La rivolta silenziosa della Gen Z contro il nuovo TikTok. Cresce l’alternativa creata da un ex Oracle

Negli Stati Uniti i creator della Generazione Z stanno mettendo in atto una protesta silenziosa contro il nuovo assetto di TikTok, passato sotto il controllo di una joint venture americana in cui Oracle detiene una quota rilevante. La ribellione non passa per hashtag o manifestazioni, ma per un gesto semplice e simbolico: scaricare un’altra app.

A gennaio le attività statunitensi di TikTok sono state formalmente separate dal business globale e affidate a una nuova struttura con sede negli Usa, incaricata di gestire i dati degli utenti americani e una versione “domestica” dell’algoritmo di raccomandazione. Un passaggio che ha coronato anni di pressioni politiche in nome della sicurezza nazionale, ma che per molti giovani utenti ha segnato l’inizio di una trasformazione indesiderata: da piattaforma culturale a strumento del potere aziendale e istituzionale.

La diffidenza dei creator e il sospetto di censura

Su TikTok stesso, numerosi creator hanno pubblicato video critici sul cambio di proprietà, denunciando il rischio di censura dei contenuti pro-Palestina e invitando i follower a non “consegnare i propri dati a Oracle”. A rafforzare il malcontento, un problema tecnico che ha colpito l’algoritmo subito dopo il passaggio di consegne: a fine gennaio molti utenti hanno segnalato un crollo della qualità dei contenuti nel feed “Per Te”, invaso da video giudicati irrilevanti o di scarso valore, ribattezzati ironicamente “slop”.

Il malfunzionamento ha avuto un forte impatto simbolico.

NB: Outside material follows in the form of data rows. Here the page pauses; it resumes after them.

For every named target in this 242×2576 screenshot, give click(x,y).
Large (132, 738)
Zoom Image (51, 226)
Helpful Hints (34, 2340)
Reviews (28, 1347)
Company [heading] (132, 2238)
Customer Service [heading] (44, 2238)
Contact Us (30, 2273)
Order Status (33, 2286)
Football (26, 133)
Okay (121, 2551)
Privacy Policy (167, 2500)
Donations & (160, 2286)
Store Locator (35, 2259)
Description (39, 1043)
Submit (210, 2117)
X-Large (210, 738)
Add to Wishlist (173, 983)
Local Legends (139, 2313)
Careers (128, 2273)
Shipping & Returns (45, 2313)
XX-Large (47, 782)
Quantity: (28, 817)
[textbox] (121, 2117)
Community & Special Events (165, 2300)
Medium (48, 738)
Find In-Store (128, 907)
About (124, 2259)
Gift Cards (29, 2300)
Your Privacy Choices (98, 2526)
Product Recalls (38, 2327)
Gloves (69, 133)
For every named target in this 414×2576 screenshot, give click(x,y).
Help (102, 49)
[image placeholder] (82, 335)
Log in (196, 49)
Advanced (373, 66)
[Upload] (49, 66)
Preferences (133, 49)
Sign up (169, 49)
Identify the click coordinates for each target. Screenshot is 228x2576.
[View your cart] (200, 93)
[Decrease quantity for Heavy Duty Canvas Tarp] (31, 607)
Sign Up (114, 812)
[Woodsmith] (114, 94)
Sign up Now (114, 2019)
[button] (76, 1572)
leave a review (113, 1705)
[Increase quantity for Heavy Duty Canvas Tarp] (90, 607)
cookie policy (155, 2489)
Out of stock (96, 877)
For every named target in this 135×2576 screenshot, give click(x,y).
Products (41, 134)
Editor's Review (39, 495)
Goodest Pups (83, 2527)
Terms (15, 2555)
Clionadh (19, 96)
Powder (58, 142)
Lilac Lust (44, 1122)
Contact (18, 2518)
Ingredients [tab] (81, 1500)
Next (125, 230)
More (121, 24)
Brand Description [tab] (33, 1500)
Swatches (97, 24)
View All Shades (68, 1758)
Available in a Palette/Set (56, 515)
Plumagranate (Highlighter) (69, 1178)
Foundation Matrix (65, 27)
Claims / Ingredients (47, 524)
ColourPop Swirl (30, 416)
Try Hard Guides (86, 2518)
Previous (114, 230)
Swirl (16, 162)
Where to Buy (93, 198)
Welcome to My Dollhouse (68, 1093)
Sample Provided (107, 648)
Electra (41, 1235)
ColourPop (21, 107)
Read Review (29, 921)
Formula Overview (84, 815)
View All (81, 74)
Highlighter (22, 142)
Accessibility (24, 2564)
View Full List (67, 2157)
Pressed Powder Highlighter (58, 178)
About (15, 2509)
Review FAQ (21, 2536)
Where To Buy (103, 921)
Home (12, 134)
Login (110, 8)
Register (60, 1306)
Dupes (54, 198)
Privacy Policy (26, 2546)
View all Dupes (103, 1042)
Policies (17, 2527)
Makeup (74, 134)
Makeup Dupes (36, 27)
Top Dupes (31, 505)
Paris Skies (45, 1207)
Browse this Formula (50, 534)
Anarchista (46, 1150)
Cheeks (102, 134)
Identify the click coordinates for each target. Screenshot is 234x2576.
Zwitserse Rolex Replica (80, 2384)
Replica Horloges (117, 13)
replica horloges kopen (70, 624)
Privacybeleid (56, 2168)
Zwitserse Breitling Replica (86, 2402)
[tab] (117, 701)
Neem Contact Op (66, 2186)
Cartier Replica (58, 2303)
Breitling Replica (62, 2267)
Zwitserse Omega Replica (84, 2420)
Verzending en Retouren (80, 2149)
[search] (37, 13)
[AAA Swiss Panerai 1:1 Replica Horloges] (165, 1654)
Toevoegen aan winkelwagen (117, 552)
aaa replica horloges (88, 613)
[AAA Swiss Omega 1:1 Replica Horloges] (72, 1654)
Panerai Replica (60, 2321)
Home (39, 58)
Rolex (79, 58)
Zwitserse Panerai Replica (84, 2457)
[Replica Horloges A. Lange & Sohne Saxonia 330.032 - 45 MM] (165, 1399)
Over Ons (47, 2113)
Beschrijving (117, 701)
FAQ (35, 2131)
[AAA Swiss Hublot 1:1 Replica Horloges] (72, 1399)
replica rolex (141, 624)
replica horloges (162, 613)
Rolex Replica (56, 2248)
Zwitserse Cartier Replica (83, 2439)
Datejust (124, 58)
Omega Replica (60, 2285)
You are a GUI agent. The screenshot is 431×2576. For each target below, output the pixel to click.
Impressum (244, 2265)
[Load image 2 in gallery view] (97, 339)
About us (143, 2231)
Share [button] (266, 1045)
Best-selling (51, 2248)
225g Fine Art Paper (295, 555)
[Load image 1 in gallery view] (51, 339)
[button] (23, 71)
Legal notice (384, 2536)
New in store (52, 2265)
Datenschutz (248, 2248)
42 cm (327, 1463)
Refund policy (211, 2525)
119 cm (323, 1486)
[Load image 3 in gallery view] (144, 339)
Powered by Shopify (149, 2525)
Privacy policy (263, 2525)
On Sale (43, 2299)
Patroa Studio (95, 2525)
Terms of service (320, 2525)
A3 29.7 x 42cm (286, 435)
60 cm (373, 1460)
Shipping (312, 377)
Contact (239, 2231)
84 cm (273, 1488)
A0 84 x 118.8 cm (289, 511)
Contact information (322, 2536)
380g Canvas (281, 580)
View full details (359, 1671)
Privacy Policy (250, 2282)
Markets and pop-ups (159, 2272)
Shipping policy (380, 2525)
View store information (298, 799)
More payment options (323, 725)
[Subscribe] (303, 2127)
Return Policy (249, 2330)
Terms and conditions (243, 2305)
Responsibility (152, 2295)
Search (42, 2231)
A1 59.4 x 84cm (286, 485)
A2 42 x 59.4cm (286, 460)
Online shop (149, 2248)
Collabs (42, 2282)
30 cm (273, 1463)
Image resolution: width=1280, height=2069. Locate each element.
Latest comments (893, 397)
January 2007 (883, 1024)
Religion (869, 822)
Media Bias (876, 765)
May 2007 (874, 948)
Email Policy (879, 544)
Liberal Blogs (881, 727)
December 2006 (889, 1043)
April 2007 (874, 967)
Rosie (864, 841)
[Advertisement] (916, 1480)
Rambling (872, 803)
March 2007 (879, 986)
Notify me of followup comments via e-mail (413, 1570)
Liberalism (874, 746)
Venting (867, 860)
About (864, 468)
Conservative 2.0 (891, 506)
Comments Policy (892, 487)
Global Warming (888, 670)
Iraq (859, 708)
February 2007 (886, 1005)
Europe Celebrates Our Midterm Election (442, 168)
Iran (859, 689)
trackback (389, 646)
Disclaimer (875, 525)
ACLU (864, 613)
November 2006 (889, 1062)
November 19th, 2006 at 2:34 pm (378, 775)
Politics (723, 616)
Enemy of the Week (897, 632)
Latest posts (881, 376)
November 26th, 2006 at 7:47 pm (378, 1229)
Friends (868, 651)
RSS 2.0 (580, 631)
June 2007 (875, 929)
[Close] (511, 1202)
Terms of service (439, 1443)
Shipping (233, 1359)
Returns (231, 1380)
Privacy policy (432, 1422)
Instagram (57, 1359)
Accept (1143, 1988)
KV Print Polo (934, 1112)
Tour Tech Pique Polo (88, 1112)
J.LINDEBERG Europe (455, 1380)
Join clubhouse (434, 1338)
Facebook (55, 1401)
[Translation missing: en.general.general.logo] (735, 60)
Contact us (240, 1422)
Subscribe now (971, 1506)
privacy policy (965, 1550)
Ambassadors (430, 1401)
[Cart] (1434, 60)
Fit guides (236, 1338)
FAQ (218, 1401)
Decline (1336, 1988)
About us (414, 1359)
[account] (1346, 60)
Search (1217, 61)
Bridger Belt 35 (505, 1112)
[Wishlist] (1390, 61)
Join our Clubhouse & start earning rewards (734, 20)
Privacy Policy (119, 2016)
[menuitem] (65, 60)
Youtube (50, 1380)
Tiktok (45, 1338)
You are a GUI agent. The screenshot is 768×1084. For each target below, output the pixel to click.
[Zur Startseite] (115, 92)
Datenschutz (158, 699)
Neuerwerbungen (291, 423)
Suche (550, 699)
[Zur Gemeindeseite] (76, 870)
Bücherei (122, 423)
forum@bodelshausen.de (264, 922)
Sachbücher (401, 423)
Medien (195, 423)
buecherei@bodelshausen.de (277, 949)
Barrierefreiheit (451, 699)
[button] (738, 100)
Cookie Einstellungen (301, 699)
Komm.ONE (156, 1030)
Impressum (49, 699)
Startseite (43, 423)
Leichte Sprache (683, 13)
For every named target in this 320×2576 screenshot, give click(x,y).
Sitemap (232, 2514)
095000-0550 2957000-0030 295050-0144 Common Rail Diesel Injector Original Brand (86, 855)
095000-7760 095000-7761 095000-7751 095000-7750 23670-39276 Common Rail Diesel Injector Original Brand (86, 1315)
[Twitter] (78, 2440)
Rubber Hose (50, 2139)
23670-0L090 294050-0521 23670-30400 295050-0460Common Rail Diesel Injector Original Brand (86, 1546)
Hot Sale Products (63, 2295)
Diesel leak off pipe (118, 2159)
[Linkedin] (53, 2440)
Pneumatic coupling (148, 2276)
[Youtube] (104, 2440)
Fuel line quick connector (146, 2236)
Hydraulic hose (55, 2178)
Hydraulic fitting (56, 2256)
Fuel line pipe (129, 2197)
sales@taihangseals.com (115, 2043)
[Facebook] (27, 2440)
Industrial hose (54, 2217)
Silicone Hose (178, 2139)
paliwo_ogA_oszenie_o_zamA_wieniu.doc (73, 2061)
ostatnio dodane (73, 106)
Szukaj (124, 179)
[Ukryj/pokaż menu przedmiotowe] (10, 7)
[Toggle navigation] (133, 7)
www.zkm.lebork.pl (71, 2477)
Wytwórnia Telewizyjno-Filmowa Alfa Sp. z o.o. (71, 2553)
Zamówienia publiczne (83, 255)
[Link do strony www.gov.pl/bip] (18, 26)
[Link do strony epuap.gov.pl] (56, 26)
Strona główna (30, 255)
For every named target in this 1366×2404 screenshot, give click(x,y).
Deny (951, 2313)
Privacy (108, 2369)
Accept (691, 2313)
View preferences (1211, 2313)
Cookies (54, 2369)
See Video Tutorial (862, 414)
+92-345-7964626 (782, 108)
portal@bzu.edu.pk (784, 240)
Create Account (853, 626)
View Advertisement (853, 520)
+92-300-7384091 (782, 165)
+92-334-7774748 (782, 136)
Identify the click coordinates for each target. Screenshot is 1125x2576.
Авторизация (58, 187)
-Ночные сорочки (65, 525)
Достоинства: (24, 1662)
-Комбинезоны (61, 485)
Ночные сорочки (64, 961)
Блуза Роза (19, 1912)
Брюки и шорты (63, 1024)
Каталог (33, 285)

Come ha osservato il giornalista tech Casey Newton, l’algoritmo — cuore dell’esperienza TikTok — è sembrato rompersi proprio nel momento in cui la fiducia della Gen Z nei sistemi di raccomandazione era già in crisi. Su Reddit, un post molto condiviso sintetizzava il clima: “R.I.P. TikTok, 2016–2026”.

L’ironia di UpScrolled: l’alternativa arriva da un ex Oracle

In questo contesto ha preso slancio UpScrolled, un social network emergente fondato da Issam Hijazi, ex ingegnere di Oracle. L’ironia non è sfuggita agli utenti: mentre TikTok negli Usa gira ora sull’infrastruttura Oracle, l’app scelta per protesta è stata creata da chi conosce dall’interno i meccanismi della Big Tech.

Sui social, Hijazi viene raccontato come un “insider dissidente”: qualcuno che ha contribuito a costruire i sistemi algoritmici e che ora ne denuncia le distorsioni, proponendo un modello alternativo. Una narrazione che risuona profondamente con la diffidenza generazionale verso i nuovi gestori di TikTok — Oracle, gli investitori americani e la politica di Washington.

Crescita rapida e promessa anti-algoritmica

UpScrolled combina elementi di Instagram e X e promette maggiore libertà di espressione, niente shadow-ban e una moderazione più trasparente. Al Web Summit Qatar, Hijazi ha dichiarato che l’app è passata da circa 150mila utenti a inizio gennaio a oltre 2,5 milioni di iscritti a livello globale in poche settimane.

Nelle chat dei creator e sui server Discord circolano screenshot che mostrano TikTok spostata in cartelle secondarie dello smartphone, mentre UpScrolled conquista il dock principale. L’iscrizione, per molti, è apertamente una forma di protesta contro quella che viene percepita come una versione “corporativizzata e addomesticata” di TikTok.

UpScrolled non rifiuta del tutto la logica algoritmica, ma si inserisce in una tendenza più ampia della Gen Z a riprendersi il controllo dell’attenzione: dai dumb phone alle fanzine cartacee, fino a spazi digitali meno frenetici e meno orientati alla viralità forzata.

Oracle e UpScrolled non hanno risposto alle richieste di commento.